- Born: September 2, 1865
- Died: April 2, 1940 (aged 74)

Academic background
- Education: Staunton Military Academy; Greenville Military Institute; Furman University; Harvard University;

Academic work
- Institutions: William Jewell College; Radcliffe College; Brown University; University of Chicago;

= John Matthews Manly =

American professor of English literature (1865–1940)

John Matthews Manly (September 2, 1865 – April 2, 1940) was an American professor of English literature and philology at the University of Chicago. Manly specialized in the study of the works of William Shakespeare and Geoffrey Chaucer. His eight-volume work, The Text of the Canterbury Tales (1940), written in collaboration with his former student Edith Rickert, has been cited as a definitive study of Chaucer's works.

==Early life and education==
Manley was born in Virginia, the son of Charles Manly, a Baptist minister and university president. He attended Staunton Military Academy and Greenville Military Institute. At the age of 18, Manly earned a master's degree in Mathematics from Furman University. In 1890, he received a PhD from Harvard University in Philology, a non-departmental field for which he created his own curriculum.

==Career==

In 1884, at the age of 19, Manly accepted a position at William Jewell College teaching Mathematics, which he held for five years. After taking his doctorate in 1890 and teaching Anglo-Saxon at Radcliffe for a year, Manly accepted a call to Brown University and became one of the chief members of the English staff there, until 1898. He then accepted the department chair in English at the University of Chicago, which he maintained until retirement.

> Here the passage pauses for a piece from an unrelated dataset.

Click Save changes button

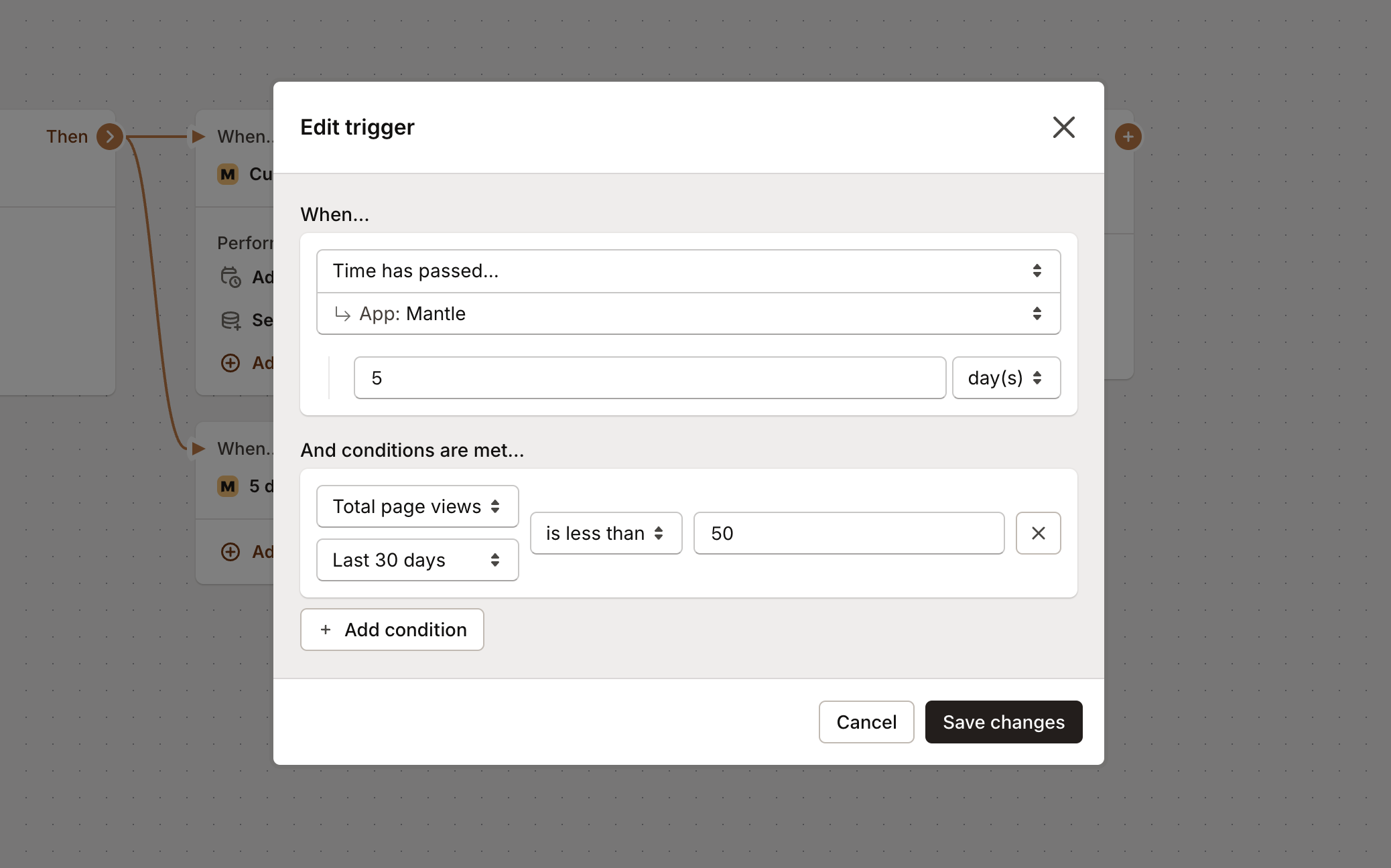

Manly was elected to the American Philosophical Society in 1912. During World War I, he served as cryptanalyst in the Military Intelligence Division. He joined MI-8 in October 1917 at age 51.

He gave the 1926 Warton Lecture on English Poetry. In 1931, he published a paper in the journal Speculum disproving William Romaine Newbold's deciphering of the Voynich Manuscript.

== Cryptanalytic career ==

=== Self training, 1894 to 1915 ===
Manly began studying cryptography on his own in the 1890s prior to any institutional involvement. Over the next two decades, he read a substantial portion of European cipher literature. The Manly Papers preserve his typed bibliography of cipher manuals including Gaëtan de Viaris's L'art de déchiffrer les dépêches secrètes (Paris, 1895) and Auguste Kerckhoffs's articles in the Journal des sciences militaires (1883). Manly also kept index cards summarizing diplomatic cipher correspondence from the Tudor and Stuart eras preserved in the British Library's Harleian Manuscripts. One surviving card cites a 14 March 1587 letter from William Brooke, 10th Baron Cobham, to Sir Francis Walsingham concerning the Spanish Armada; another catalogues the Quintin cipher of Mary, Queen of Scots. Drawing on examination of these surviving cards alongside Manly's contemporaneous working materials for the Chaucer Life-Records project, Katherine Ellison and Susan M. Kim argue that the same index-card apparatus was applied to both inquiries, and that Manly and his colleague Edith Rickert used a single methodological infrastructure for their philological and cryptanalytic work.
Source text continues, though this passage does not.